As described in the primary publication of the trial outcomes by (Wood et al (2015)), the majority of safety measures were in fact improved while the withdrawal rate and time needed to achieve maintenance dosing were decreased in patients taking omalizumab as compared to placebo. However, the overall clinical efficacy was similar among both groups. Further mechanistic study of this cohort (Frischmeyer-Guerrerio et al (2017)) showed that milk OIT plus omalizumab had distinct changes in basophil reactivity (but not T-cells) compared to the placebo arm. Wood et al (2015) and Suarez-Farinas et al (2018) found that decreases in IgE binding to milk proteins and epitopes appeared less pronounced in subjects after milk OIT plus omalizumab compared with those receiving milk OIT plus placebo.
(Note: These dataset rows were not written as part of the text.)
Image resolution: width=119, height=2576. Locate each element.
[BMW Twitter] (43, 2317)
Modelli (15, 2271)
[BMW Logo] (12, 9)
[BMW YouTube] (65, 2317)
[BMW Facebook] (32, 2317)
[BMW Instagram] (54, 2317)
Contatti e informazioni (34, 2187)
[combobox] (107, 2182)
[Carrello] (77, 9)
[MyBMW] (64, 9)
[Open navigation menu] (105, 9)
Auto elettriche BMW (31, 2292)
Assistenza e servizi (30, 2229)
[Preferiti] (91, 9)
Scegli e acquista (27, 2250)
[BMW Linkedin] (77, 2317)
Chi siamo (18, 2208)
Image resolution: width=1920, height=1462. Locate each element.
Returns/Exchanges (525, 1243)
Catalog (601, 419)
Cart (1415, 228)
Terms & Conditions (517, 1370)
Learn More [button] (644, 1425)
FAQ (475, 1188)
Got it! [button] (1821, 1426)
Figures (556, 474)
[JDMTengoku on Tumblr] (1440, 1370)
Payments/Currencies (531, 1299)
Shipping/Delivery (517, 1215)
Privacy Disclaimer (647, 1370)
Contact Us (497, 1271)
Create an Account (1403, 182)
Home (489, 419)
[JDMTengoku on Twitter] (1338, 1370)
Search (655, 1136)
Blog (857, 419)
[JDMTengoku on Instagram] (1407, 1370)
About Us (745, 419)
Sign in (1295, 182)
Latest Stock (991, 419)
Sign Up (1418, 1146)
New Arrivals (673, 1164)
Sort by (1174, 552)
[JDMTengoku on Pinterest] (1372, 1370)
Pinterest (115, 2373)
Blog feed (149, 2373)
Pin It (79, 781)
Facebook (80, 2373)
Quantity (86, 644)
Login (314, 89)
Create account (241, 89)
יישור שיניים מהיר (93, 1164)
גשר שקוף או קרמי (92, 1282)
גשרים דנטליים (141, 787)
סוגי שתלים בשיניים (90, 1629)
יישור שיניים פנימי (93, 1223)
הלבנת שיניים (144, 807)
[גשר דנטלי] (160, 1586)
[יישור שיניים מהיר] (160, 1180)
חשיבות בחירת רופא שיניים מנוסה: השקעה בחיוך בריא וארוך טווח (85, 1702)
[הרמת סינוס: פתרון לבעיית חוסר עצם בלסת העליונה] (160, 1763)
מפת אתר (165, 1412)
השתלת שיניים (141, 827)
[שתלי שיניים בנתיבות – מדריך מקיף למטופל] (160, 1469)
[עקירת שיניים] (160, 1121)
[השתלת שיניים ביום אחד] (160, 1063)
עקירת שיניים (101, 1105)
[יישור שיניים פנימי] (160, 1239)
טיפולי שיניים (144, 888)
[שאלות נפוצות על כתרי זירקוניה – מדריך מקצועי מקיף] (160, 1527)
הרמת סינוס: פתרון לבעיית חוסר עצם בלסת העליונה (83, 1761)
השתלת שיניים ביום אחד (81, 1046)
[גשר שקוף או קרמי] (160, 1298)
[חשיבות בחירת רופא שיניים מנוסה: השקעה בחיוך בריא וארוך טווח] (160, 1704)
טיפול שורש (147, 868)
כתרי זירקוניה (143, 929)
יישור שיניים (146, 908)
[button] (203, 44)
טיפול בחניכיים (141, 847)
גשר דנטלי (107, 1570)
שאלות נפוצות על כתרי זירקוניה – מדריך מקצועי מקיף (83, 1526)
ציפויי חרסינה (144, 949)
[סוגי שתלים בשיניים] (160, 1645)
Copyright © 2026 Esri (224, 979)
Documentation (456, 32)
This observation (at least in terms of IgE specific to the whole protein extract) can be explained by omalizumab 1) forming complexes with soluble IgE, which results in the increase of total IgE (since these complexes take longer to clear) and 2) reducing free IgE that will in turn diminish the amount of IgE that could bind to FceRI receptors on the surface of mast cells and basophils, thus reducing the allergic symptoms (Lowe et al (2009)).
For the circle plots, user needs to make sure that the Annotation file has a column named “lableName”, as it will be used to print names of the epitopes.